Research Network on Mandated Community Treatment
An intense policy debate is occurring in many countries on the legitimacy of laws ordering people with mental disorder to accept outpatient mental health treatment. Much of this debate on “outpatient commitment” assumes that court-ordered treatment in the community is simply an extension of long-existing policies authorizing involuntary commitment as a hospital inpatient. In fact, however, outpatient commitment is only one of a growing array of legal tools used to mandate adherence to mental health treatment in community settings.
People with severe and chronic mental disorders are often dependent upon goods and services provided by the social welfare system. Benefits disbursed by money managers and the provision of subsidized housing have both been used as leverage to assure treatment adherence in the community. Similarly, many people with mental disorder become involved with one or another aspect of the judicial system. For people who commit a criminal offense, adherence to mental health treatment may be made a condition of probation. Favorable disposition of their cases by a newly-created mental health court may also be tied to treatment participation. In addition, under some outpatient commitment statutes, judges have the authority to order committed patients to comply with prescribed treatment in the community, even if the patient does not meet the usual legal standards for treatment in a hospital.
In response, a patient may attempt to maximize his or her own control over treatment in the event of later deterioration by executing an advance directive that specifies treatment preferences or a proxy decision maker.
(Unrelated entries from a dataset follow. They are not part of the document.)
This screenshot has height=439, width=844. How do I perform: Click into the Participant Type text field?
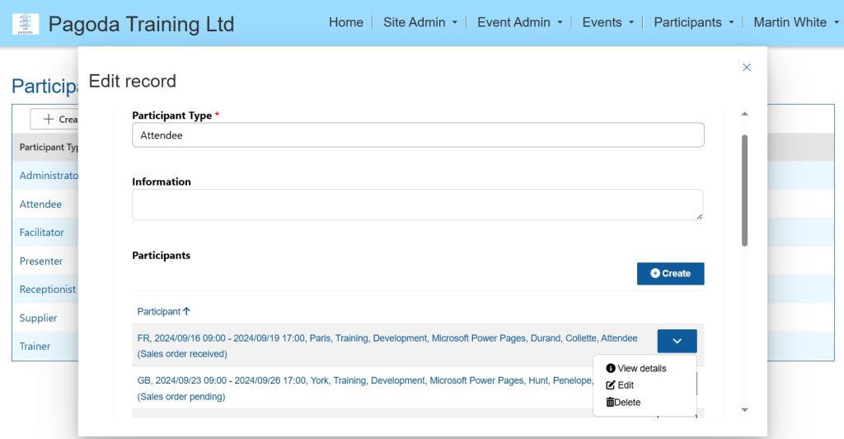[x=418, y=135]
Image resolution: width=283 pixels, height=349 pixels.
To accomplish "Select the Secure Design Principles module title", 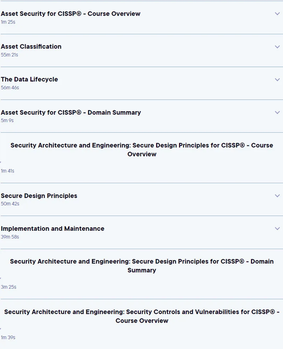I will pos(39,195).
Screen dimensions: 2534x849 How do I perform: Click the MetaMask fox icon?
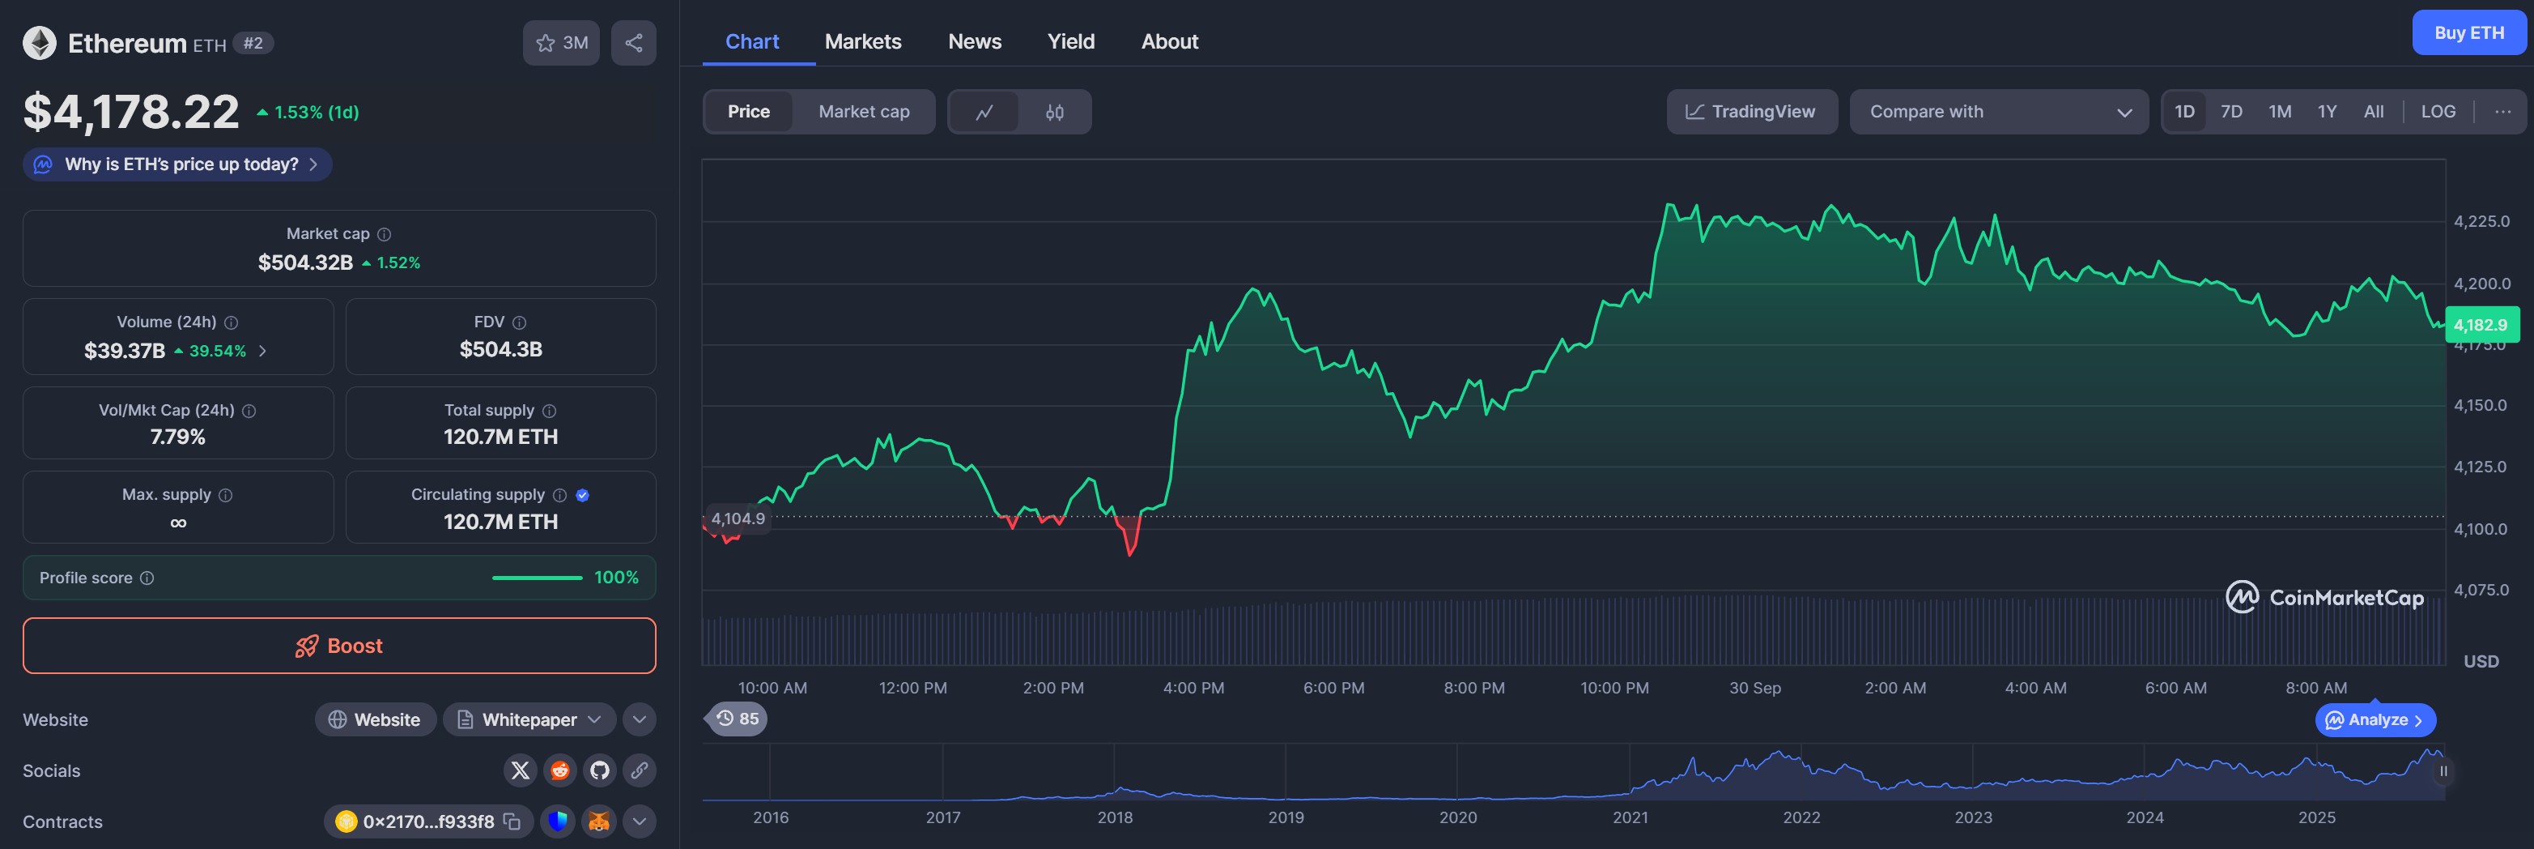[x=598, y=821]
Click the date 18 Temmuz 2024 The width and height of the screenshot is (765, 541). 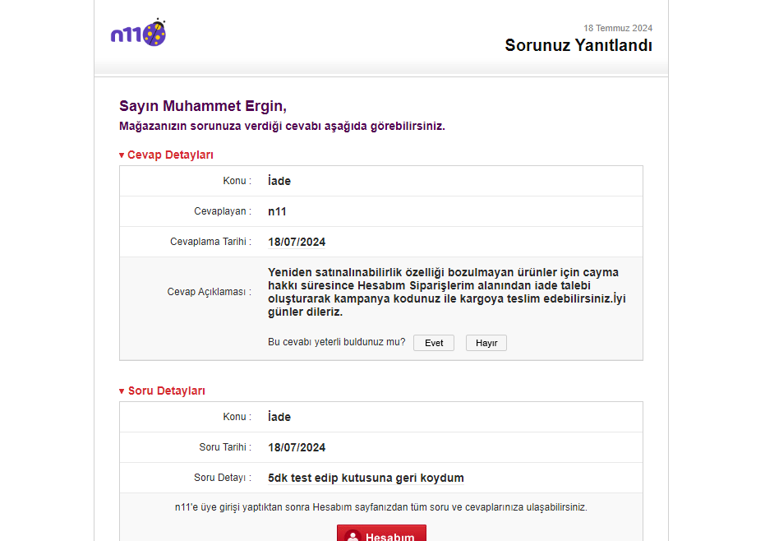(x=618, y=28)
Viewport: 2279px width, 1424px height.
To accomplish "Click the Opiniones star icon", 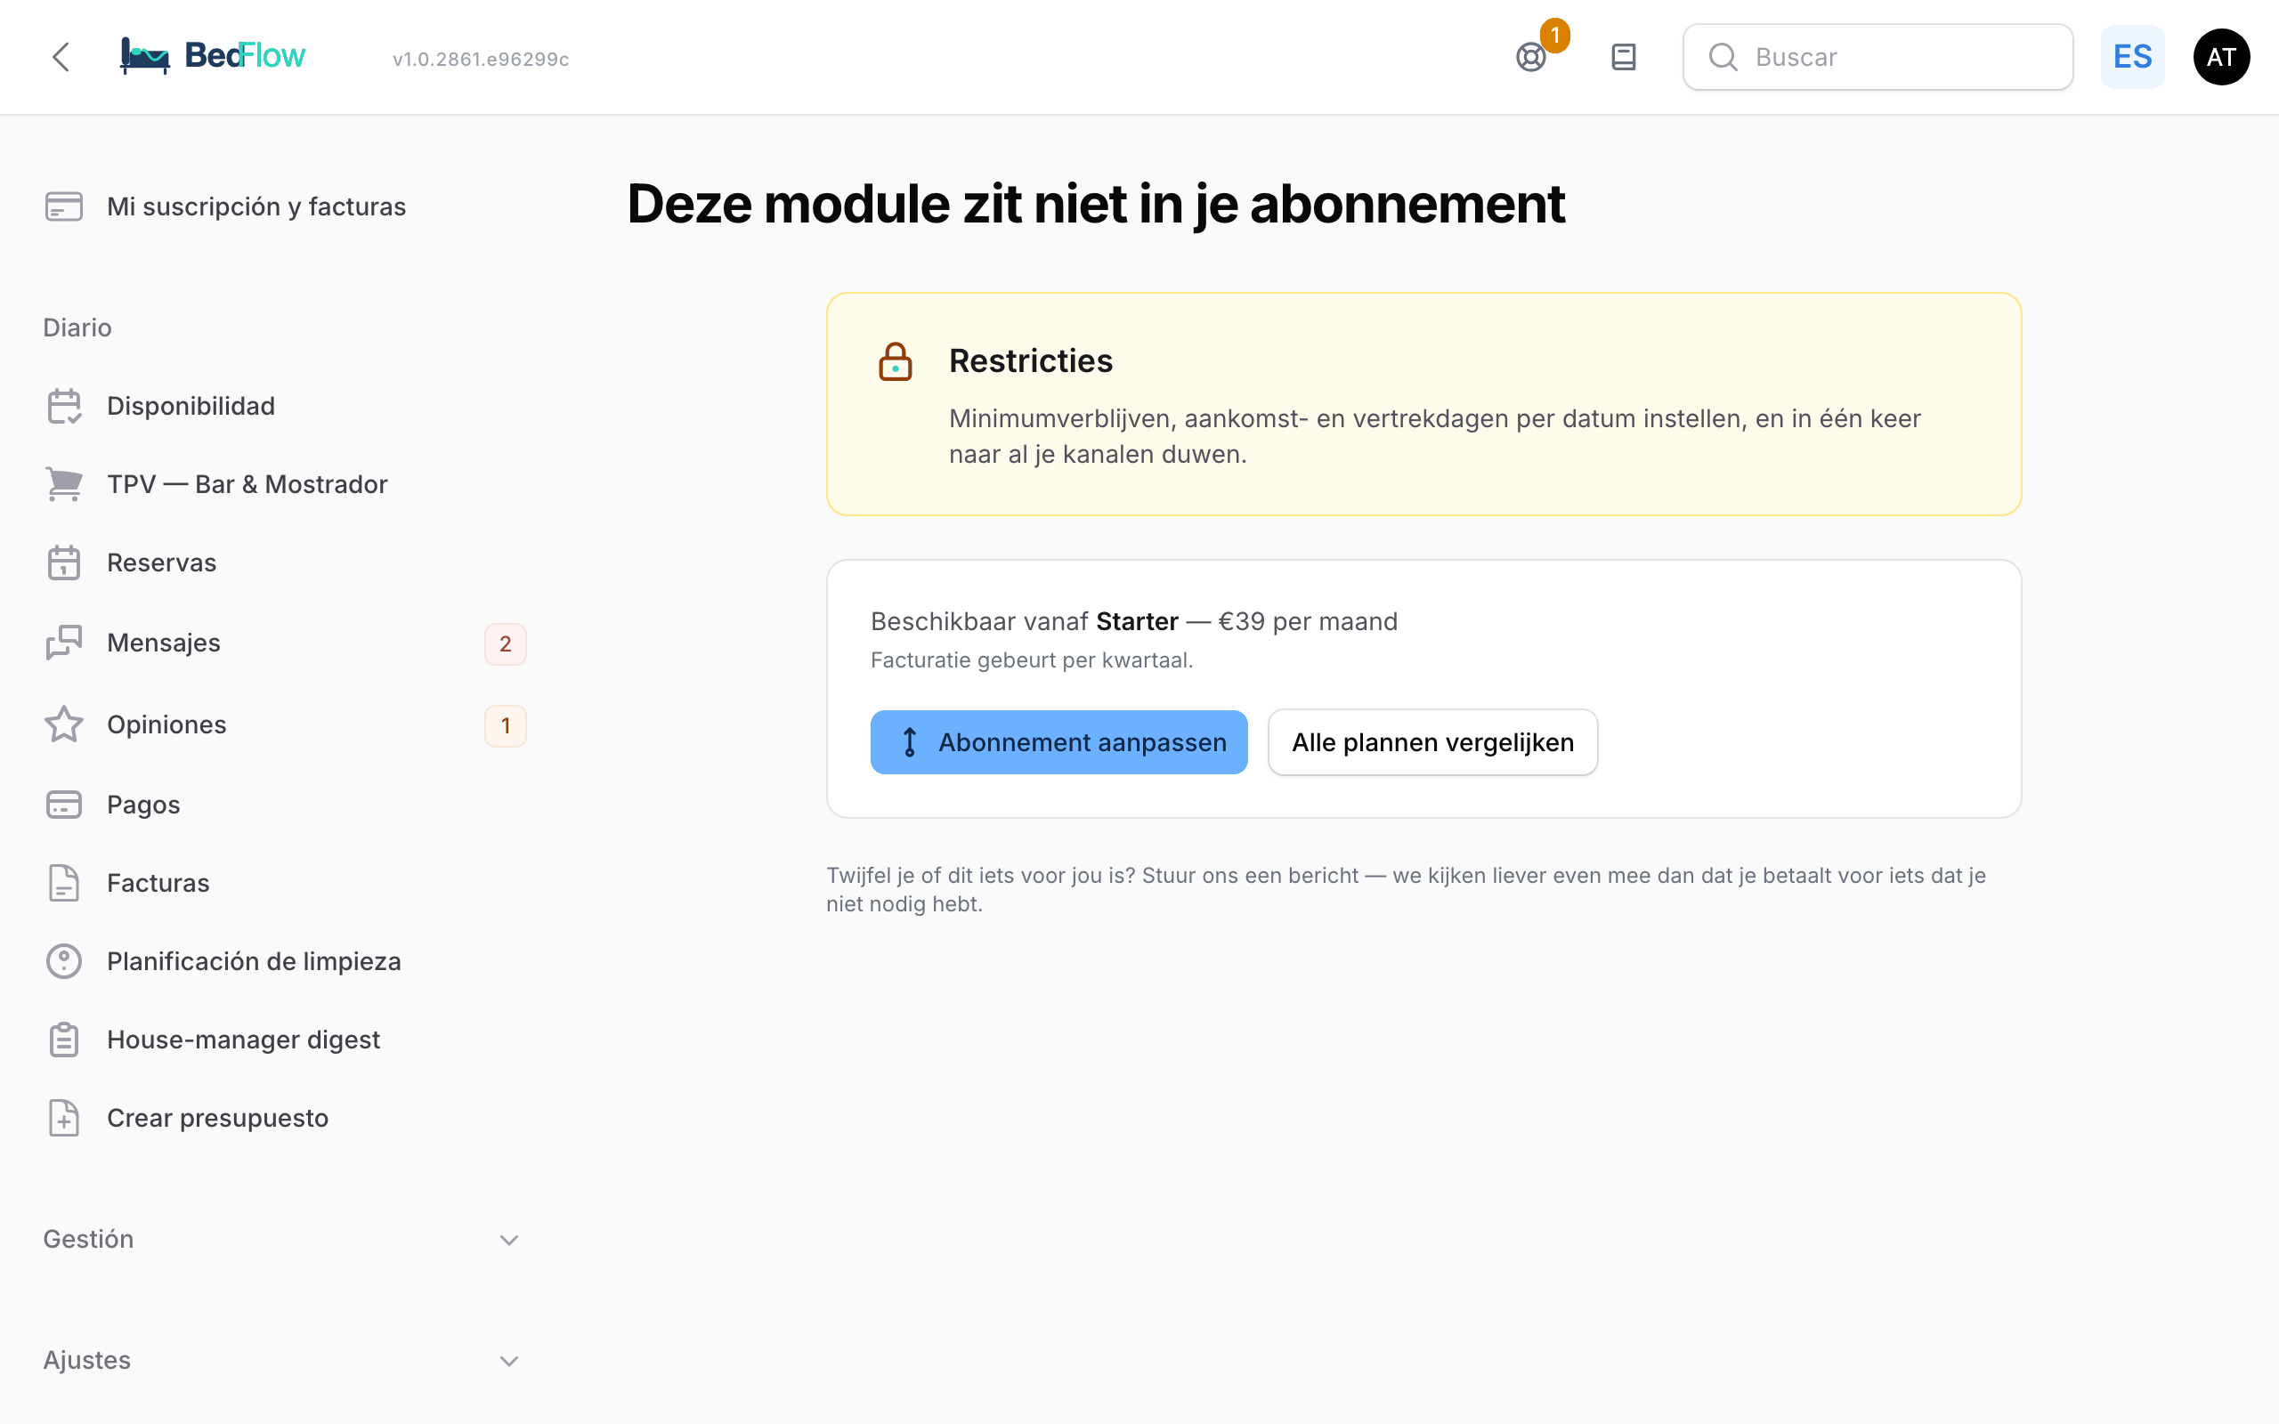I will [x=64, y=724].
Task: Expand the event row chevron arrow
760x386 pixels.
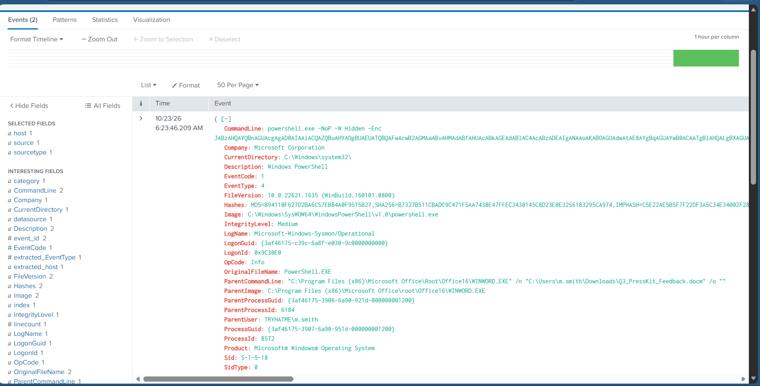Action: pyautogui.click(x=141, y=118)
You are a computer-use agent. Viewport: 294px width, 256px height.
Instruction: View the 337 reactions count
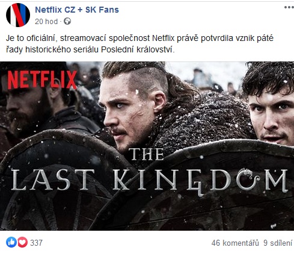(x=36, y=243)
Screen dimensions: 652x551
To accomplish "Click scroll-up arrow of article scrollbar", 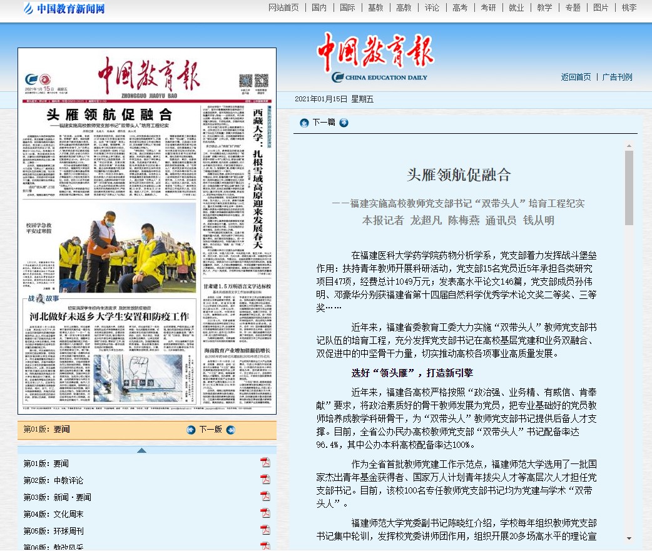I will [x=629, y=145].
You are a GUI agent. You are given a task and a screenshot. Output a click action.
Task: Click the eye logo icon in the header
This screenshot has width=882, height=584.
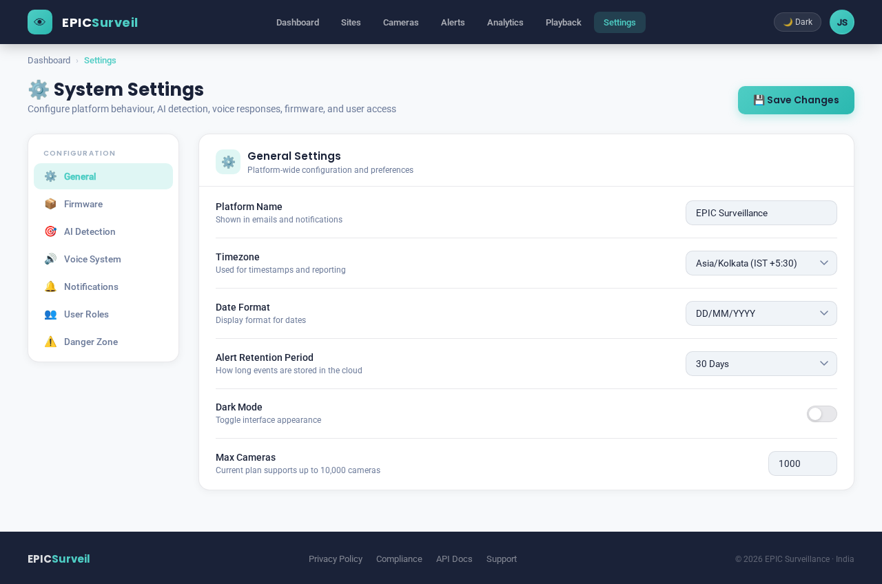click(x=39, y=21)
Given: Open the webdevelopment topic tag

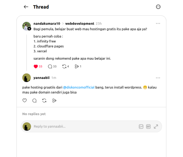Looking at the screenshot, I should pyautogui.click(x=80, y=23).
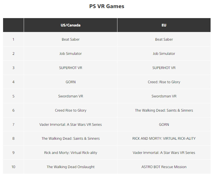This screenshot has height=182, width=217.
Task: Click Beat Saber in US/Canada column
Action: [x=71, y=40]
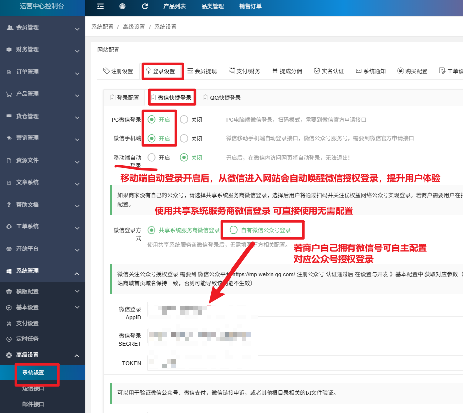Click 高级设置 in the breadcrumb
This screenshot has width=463, height=413.
[x=134, y=27]
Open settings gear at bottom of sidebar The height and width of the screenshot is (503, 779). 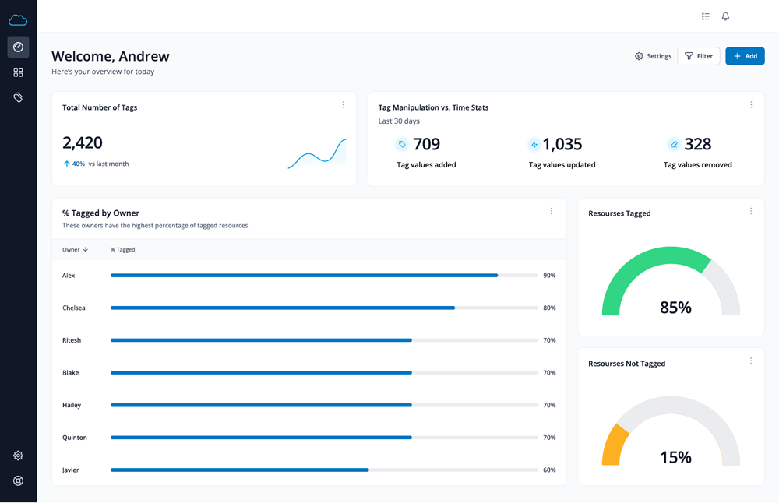coord(18,456)
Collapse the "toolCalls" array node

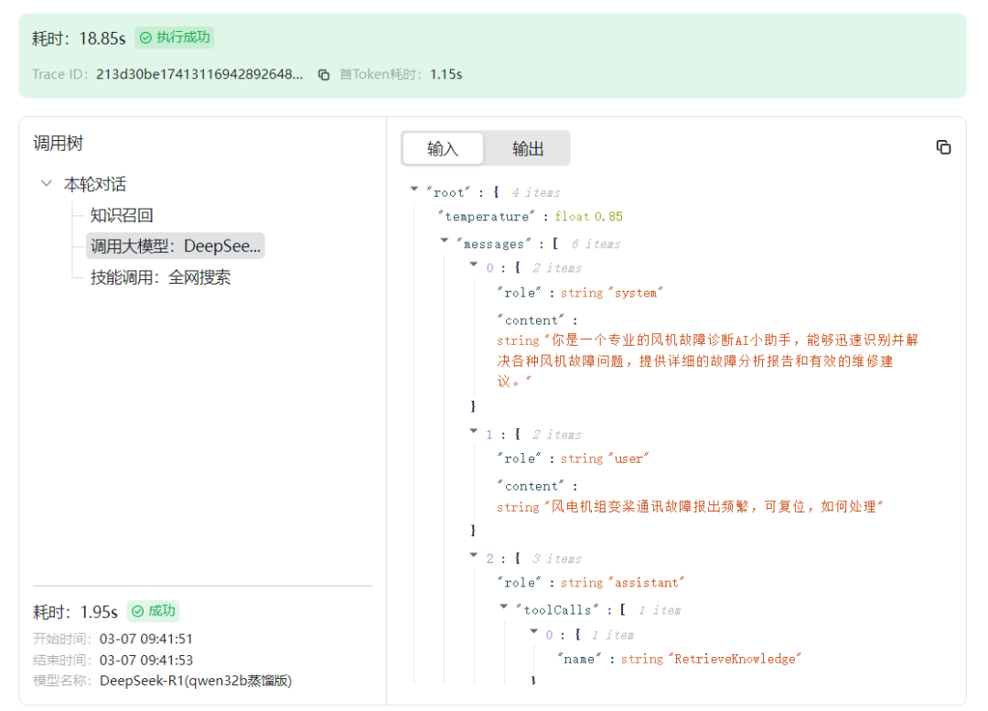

The Research Network on Mandated Community Treatment, funded by the John D. And Catherine T. MacArthur Foundation, seeks to elaborate a new and broader conceptual framework to encompass all forms of mandated treatment. To evaluate the role that mandated treatment may play in mental health law and policy, we are engaged in conducting new research on how frequently different types of leverage are used, how the process of applying leverage operates, and what the outcomes of leveraged treatment are–for the individual, for the mental health system, and for society. We are also sharpening our understanding of the profound legal, ethical, and political issues raised whenever leverage is used to secure treatment adherence. If mental health law and policy are to incorporate–or to repudiate–some or all of these types of leverage in the community, an evidence-based approach must become an integral part of these deliberations.